Net cash provided by financing activities was $3,985,175 and $0 for the nine months ended May 31, 2011 and 2010, respectively. During the nine months ended May 31, 2011, we received $3,954,375 from the exercise of Class F Callable Warrants and $30,800 from the exercise of stock options.

Private Placement On February 12, 2008, we consummated the sale of an aggregate of 1,225,000 shares of our common stock and Class F Callable Warrants to purchase up to an additional 1,225,000 shares of our common stock for aggregate gross proceeds of $3,675,000 pursuant to the terms of a Securities Purchase Agreement dated February 8, 2008 with certain institutional and other accredited investors.

We engaged an agent to help locate investors in the private placement. The agent was paid a total cash fee of 7% of the aggregate proceeds, or $257,250, and received Class F Callable Warrants to purchase 171,500 shares of our common stock, valued at $642,980 and representing 7% of the total number of shares purchased by the investors. In addition, the agent was reimbursed $6,045 for expenses incurred on our behalf.

Accrued Liabilities Under the Sponsored Research Agreement with the University of Illinois, described under "Research and Related Agreements - SolarWindow™ Technology - University of Illinois at Urbana-Champaign Sponsored Research Agreement," above, we agreed to provide a total of $422,818 to the University of Illinois. The agreement expired on August 22, 2008. As of this date, we had advanced a total of $266,709 to the University of Illinois. We were to advance an additional $156,109 to the University of Illinois, which is included in other accrued liabilities at May 31, 2011 and August 31, 2010. However, we have not made the advance pending determination as to whether funds previously paid to the University of Illinois under the terms of the agreement have been fully expended. We are of the opinion that to the extent these funds were not expended, they are refundable to us.

Other Contractual Obligations In addition to our contractual obligations under the research agreements, as of May 31, 2011, we have future minimum lease payments of $8,400 under our corporate and other office operating leases. In addition, we have future minimum payments totaling $36,050 pursuant to agreements with third party providers that we utilize for investor relations and marketing and business development.

Off-Balance Sheet Arrangements We have no off-balance sheet arrangements.

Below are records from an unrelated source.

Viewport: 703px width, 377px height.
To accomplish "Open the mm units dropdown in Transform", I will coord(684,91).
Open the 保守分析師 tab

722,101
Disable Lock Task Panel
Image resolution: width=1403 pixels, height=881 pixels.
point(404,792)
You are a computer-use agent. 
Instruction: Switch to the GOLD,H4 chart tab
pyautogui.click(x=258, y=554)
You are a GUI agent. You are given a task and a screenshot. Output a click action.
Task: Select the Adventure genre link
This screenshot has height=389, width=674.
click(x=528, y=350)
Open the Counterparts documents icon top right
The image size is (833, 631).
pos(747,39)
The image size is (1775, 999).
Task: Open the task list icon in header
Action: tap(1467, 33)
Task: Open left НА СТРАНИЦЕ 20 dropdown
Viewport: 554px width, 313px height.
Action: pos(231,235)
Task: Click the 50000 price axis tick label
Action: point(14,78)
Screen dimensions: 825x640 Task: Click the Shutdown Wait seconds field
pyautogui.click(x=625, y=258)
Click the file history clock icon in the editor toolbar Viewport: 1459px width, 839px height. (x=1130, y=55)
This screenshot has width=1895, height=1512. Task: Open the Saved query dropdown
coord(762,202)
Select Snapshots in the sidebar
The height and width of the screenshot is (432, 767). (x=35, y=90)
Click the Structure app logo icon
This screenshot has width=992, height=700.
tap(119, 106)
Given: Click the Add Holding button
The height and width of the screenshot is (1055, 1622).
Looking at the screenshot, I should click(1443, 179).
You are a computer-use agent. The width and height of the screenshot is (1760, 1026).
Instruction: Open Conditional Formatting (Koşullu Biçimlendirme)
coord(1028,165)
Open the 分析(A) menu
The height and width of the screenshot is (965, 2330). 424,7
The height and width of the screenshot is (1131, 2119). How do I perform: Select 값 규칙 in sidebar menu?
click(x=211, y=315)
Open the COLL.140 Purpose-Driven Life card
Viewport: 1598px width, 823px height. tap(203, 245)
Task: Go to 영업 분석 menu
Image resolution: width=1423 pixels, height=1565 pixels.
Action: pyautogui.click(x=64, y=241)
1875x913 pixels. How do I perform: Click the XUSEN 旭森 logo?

Recently Issued and Adopted Accounting Pronouncements We review new accounting standards as issued. Although some of these accounting standards issued or effective after the end of our previous fiscal year may be applicable to us, we have not identified any standards that we believe merit further discussion. We believe that none of the new standards will have a significant impact on our consolidated financial statements.